> **Document**:
I read books when I can't sleep. I am rereading Roethke.

Loved heart, what can I say?
When I was a lark, I sang;
When I was a worm, I devoured.


It doesn't seem like enough - to be functional. Enough to live for. Let alone the materials of a good life. To achieve desires. Not enough. In the room with dark 70s wood and the glassless window pane or over by the light on the wood table my age. I forgot how much you liked to play.

emilybemily annabanana ba ba ba baba
T. mom
re mind me the free of sound beat pulse beat played a beat played and silence
I play tentatively with the memories I dream of you - perhaps I am talking to my own dead self - the space in me where you live now - I dream myself life beyond failure - to love past reason. I dream myself shag carpeting and a rose cushioned bench seat, dark wood. I dream you close, close to me and scatting. I dream that death in me likes to play with language. I dream judgment. Mercy, mercy.

What makes a life good?
I dream I am blind with searching.
Or perhaps blindness is apt. Space for being seen.
Or perhaps if the land of the dead were a basement room out of time in a 70s deco house and if I could go there, I would give you this...I love. I love your life. I don't get it. I love past owning.

Thursday, May 13, 2010

crossing

The day to cross the Mississipi. The bridge is down on the 80 and a gentleman with a pleasant toothless smile sits at the last rest stop before the river to help travelers who are confused by the detour. He sits and reads a book with cowboys. He knocks on my window and generously insists I come with him into the little rest area house so he can show me where we are on a map.
Iowa
on the verge of east.

The day gives some resistance.
Road and mind traffic.

> **Raw data**:

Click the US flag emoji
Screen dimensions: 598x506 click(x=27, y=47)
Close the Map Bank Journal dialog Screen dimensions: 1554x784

> **Task set**:
A) In the journal passage, what is the man at the last rest stop before the river reading?
B) Write a continuation of the journal passage, picking up after its final line.

> **Written responses**:
A) A book with cowboys.

B)
Wednesday, May 12, 2010

nebraska, flat line

Destination Lincoln. The snow makes the day feel out of time. Black coffee, the flat of white covered grain or when you can see a light storm stretched out to the horizon, the weight of it, straight road, backtrack to I-80, the weight and non-stop of it. Don't close your eyes when you're driving. Snow or sleet or rain or the afternoon or a gas station in the middle of nowhere with the keys locked in the car standing in the freezing in flip flops because you can't feel the gas with your toes when you wear shoes, and even though they are too small, you can slip the shoes against the souls of your feet that like to feel themselves against the accelerator and you can set the pump to automatically feed gas into your engine while you reach over the seat to look for the perfect object to leave behind. It's already the case that the door is locked and you put the gas pump back in its little hanger so it can rest.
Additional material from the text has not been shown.